Let $\varphi:\mathbb{R}^n \setminus \{0\} \to \mathbb{R}^n \setminus \{0\}$ be given by $$ \varphi(x)=\frac{x}{||x||} $$ where $x=(x_1,...,x_n)$, and $||x||=\sqrt{x_1^2+\cdots +x_n^2}$. For $n-1$ differential form $$ \omega = \sum_{k=1}^n (-1)^{k+1} x^k dx^1 \wedge \cdots \wedge dx^{k-1} \wedge dx^{k+1} \wedge \cdots \wedge dx^{n} $$ We need find its pullback $\varphi^*(\omega)$, and prove that $$ d(\varphi^*(\omega))=0 $$

I have proved that $d\left(\frac{\omega}{||x||^n} \right)=0$, and $d\omega =n dx^1 \wedge \cdots \wedge dx^n$, but I don't know here how to calculate $\varphi^*(\omega)$.

Answer 1

The pullback acts by substitution.
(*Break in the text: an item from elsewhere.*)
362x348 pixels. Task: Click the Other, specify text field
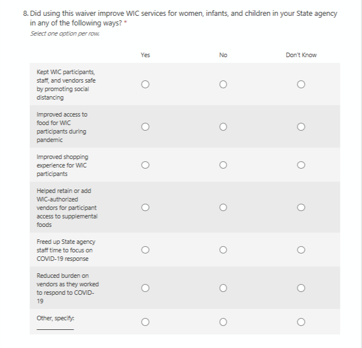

I'm not sure how to interpret $x^k$, so I'll interpret it as $x_k$ for the sake of the demonstration:

$$\varphi^*(\omega)=\sum\limits_{k=1}^n (-1)^{k+1}\left(\frac{x_k}{||x||}\right) d\left(\frac{x_1}{||x||}\right)\wedge d\left(\frac{x_2}{||x||}\right)\wedge\cdots \wedge d\left(\frac{x_{k-1}}{||x||}\right) \wedge d\left(\frac{x_{k+1}}{||x||}\right)\wedge\cdots\wedge d\left(\frac{x_n}{||x||}\right).$$ I'll leave it to you to calculate $d\left(\frac{x_j}{||x||}\right).$

EDIT: A hint on the calculation. For a function $f$, we find its exterior derivative via $$df=\sum\limits_{i=1}^n\frac{\partial f}{\partial x^i} dx^i.$$ So, you need to calculate the partial derivatives of $f(x)=\frac{x_j}{||x||}.$ You should get that $$\frac{\partial}{\partial x^i}\left(\frac{x_j}{||x||}\right)=\frac{\delta_i^j}{||x||}-\frac{x_ix_j}{||x||^3}.$$

Answer 2

You only need to use these facts to derive the formula, which is easy to remember because it turns out to be a simple substitution:

$1).\ $ pullback commutes with the exterior derivative.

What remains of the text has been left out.